Work item: Each entry must be duplicated precisely, with nothing left out.
++++
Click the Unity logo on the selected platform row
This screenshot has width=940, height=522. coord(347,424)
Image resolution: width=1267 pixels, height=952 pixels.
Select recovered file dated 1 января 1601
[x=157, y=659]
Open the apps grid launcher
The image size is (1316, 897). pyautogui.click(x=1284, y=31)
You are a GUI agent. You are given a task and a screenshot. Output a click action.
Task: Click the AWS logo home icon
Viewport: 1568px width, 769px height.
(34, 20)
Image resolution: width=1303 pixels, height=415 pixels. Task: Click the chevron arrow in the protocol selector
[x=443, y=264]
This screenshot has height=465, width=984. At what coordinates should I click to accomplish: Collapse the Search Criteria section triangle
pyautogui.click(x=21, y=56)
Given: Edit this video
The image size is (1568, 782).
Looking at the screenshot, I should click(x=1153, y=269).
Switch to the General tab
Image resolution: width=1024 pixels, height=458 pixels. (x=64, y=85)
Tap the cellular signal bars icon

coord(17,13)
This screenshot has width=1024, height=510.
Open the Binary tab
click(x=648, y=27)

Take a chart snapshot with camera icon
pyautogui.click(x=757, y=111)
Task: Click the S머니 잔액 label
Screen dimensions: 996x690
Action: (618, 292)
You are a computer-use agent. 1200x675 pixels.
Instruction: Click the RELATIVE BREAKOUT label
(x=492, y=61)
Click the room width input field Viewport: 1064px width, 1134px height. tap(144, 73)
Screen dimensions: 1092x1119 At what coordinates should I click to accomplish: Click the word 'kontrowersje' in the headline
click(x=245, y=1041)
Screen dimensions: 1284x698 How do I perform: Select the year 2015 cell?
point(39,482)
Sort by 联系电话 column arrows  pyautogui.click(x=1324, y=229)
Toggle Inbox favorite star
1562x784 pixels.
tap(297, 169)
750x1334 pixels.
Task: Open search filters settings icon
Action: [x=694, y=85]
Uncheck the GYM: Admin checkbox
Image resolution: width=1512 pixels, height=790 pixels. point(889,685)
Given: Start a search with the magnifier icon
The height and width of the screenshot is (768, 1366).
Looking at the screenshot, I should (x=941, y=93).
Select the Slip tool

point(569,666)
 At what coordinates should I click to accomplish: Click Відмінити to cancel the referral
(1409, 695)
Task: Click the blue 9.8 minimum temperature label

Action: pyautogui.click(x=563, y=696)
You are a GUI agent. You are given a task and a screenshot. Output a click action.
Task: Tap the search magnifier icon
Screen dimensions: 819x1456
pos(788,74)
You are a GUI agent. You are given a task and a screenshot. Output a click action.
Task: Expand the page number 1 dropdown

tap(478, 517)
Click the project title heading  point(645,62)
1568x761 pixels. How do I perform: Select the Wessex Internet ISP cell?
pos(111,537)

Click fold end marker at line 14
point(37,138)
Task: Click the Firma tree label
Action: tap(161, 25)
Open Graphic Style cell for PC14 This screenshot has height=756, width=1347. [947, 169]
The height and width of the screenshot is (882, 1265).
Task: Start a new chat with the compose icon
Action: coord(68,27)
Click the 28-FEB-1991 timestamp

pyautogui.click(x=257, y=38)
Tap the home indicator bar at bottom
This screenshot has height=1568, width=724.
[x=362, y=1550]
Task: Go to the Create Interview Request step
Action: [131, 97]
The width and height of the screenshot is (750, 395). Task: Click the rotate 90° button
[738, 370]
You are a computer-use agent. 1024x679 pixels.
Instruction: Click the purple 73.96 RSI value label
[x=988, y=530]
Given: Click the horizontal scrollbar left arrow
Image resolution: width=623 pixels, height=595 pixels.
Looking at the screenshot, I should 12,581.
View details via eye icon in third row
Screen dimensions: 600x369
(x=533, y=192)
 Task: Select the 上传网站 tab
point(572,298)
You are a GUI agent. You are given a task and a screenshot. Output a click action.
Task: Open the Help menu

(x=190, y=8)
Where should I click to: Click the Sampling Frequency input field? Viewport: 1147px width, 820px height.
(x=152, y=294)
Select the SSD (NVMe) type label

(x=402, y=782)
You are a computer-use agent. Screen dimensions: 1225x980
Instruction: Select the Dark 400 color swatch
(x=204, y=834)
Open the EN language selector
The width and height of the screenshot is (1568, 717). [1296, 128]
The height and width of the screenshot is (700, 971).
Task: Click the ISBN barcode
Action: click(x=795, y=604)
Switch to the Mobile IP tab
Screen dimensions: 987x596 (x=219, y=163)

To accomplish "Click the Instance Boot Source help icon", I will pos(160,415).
++++
Response area:
Click the Unity logo on the selected platform row
This screenshot has width=940, height=522. coord(347,424)
Image resolution: width=1267 pixels, height=952 pixels.
Select recovered file dated 1 января 1601
[x=157, y=659]
Open the apps grid launcher
The image size is (1316, 897). pyautogui.click(x=1284, y=31)
You are a GUI agent. You are given a task and a screenshot. Output a click action.
Task: Click the AWS logo home icon
Viewport: 1568px width, 769px height.
(34, 20)
Image resolution: width=1303 pixels, height=415 pixels. Task: Click the chevron arrow in the protocol selector
[x=443, y=264]
This screenshot has height=465, width=984. At what coordinates should I click to accomplish: Collapse the Search Criteria section triangle
pyautogui.click(x=21, y=56)
Given: Edit this video
The image size is (1568, 782).
Looking at the screenshot, I should click(x=1153, y=269).
Switch to the General tab
Image resolution: width=1024 pixels, height=458 pixels. (x=64, y=85)
Tap the cellular signal bars icon

coord(17,13)
This screenshot has width=1024, height=510.
Open the Binary tab
click(x=648, y=27)

Take a chart snapshot with camera icon
pyautogui.click(x=757, y=111)
Task: Click the S머니 잔액 label
Screen dimensions: 996x690
Action: (618, 292)
You are a computer-use agent. 1200x675 pixels.
Instruction: Click the RELATIVE BREAKOUT label
(x=492, y=61)
Click the room width input field Viewport: 1064px width, 1134px height. tap(144, 73)
Screen dimensions: 1092x1119 At what coordinates should I click to accomplish: Click the word 'kontrowersje' in the headline
click(x=245, y=1041)
Screen dimensions: 1284x698 How do I perform: Select the year 2015 cell?
point(39,482)
Sort by 联系电话 column arrows  pyautogui.click(x=1324, y=229)
Toggle Inbox favorite star
1562x784 pixels.
tap(297, 169)
750x1334 pixels.
Task: Open search filters settings icon
Action: [x=694, y=85]
Uncheck the GYM: Admin checkbox
Image resolution: width=1512 pixels, height=790 pixels. point(889,685)
Given: Start a search with the magnifier icon
The height and width of the screenshot is (768, 1366).
Looking at the screenshot, I should (x=941, y=93).
Select the Slip tool

point(569,666)
 At what coordinates should I click to accomplish: Click Відмінити to cancel the referral
(1409, 695)
Task: Click the blue 9.8 minimum temperature label

Action: pyautogui.click(x=563, y=696)
You are a GUI agent. You are given a task and a screenshot. Output a click action.
Task: Tap the search magnifier icon
Screen dimensions: 819x1456
pos(788,74)
You are a GUI agent. You are given a task and a screenshot. Output a click action.
Task: Expand the page number 1 dropdown

tap(478, 517)
Click the project title heading  point(645,62)
1568x761 pixels. How do I perform: Select the Wessex Internet ISP cell?
pos(111,537)

Click fold end marker at line 14
point(37,138)
Task: Click the Firma tree label
Action: tap(161, 25)
Open Graphic Style cell for PC14 This screenshot has height=756, width=1347. [947, 169]
The height and width of the screenshot is (882, 1265).
Task: Start a new chat with the compose icon
Action: coord(68,27)
Click the 28-FEB-1991 timestamp

pyautogui.click(x=257, y=38)
Tap the home indicator bar at bottom
This screenshot has height=1568, width=724.
[x=362, y=1550]
Task: Go to the Create Interview Request step
Action: [131, 97]
The width and height of the screenshot is (750, 395). Task: Click the rotate 90° button
[738, 370]
You are a computer-use agent. 1024x679 pixels.
Instruction: Click the purple 73.96 RSI value label
[x=988, y=530]
Given: Click the horizontal scrollbar left arrow
Image resolution: width=623 pixels, height=595 pixels.
Looking at the screenshot, I should 12,581.
View details via eye icon in third row
Screen dimensions: 600x369
(x=533, y=192)
 Task: Select the 上传网站 tab
point(572,298)
You are a GUI agent. You are given a task and a screenshot. Output a click action.
Task: Open the Help menu

(x=190, y=8)
Where should I click to: Click the Sampling Frequency input field? Viewport: 1147px width, 820px height.
(x=152, y=294)
Select the SSD (NVMe) type label

(x=402, y=782)
You are a computer-use agent. Screen dimensions: 1225x980
Instruction: Select the Dark 400 color swatch
(x=204, y=834)
Open the EN language selector
The width and height of the screenshot is (1568, 717). [1296, 128]
The height and width of the screenshot is (700, 971).
Task: Click the ISBN barcode
Action: click(x=795, y=604)
Switch to the Mobile IP tab
Screen dimensions: 987x596 (x=219, y=163)

To accomplish "Click the Instance Boot Source help icon", I will pos(160,415).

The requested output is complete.